In 1937, Zora wrote in seven weeks in Haiti that she is most known for, Their Eyes Were Watching God. The book has been on many college reading lists throughout the United States and the world, and was made into a TV movie by Oprah Winfrey’s Harpo Productions.

During her heyday, Hurston was one of the leading female voices of the Harlem Renaissance publishing four novels, two books of folklore, an autobiography, and numerous short stories, essays, articles and plays. When she died from a stroke in Fort Pierce, Florida in 1960, her neighbors had to take up a collection to bury her, and they didn’t have money for a headstone.

Ironically, in 1945 Hurston had suggested to W.E.B. Du Bois a “Cemetery for the Illustrious Negro Dead” that would make sure all Black artists were buried with honor, no matter their financial status. Du Bois rejected the idea and it would be more than a decade after her death before her life and works would be celebrated again, when author Alice Walker found her unmarked grave.

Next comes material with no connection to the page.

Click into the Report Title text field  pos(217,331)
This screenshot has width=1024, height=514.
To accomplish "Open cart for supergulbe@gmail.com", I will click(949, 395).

In 1973, Alice Walker bought a headstone for Hurston’s grave with this epitaph: “Zora Neale Hurston: A Genius of the South.” Two years later, Walker wrote “In Search of Zora Neal Hurston” for Ms. magazine, launching a Hurston revival. She was instrumental in launching the first annual Zora! Festival in Eatonville in 1990.

Today, the festival is the signature event of the Association to Preserve the Eatonville Community and draws 50,000 locals and tourists with arts and humanities, panels, workshops, musical entertainment, poetry readings, book giveaways, a street festival, art & crafts and food vendors, along with regional and national authors. At the center of town is Zora Neale Hurston Library and the Zora Neale Hurston National Museum of Fine Arts.

The festival also draws celebrities like the late actress Ruby Dee, who attended since the first festival. In 2006, Ruby Dee was festival keynote speaker.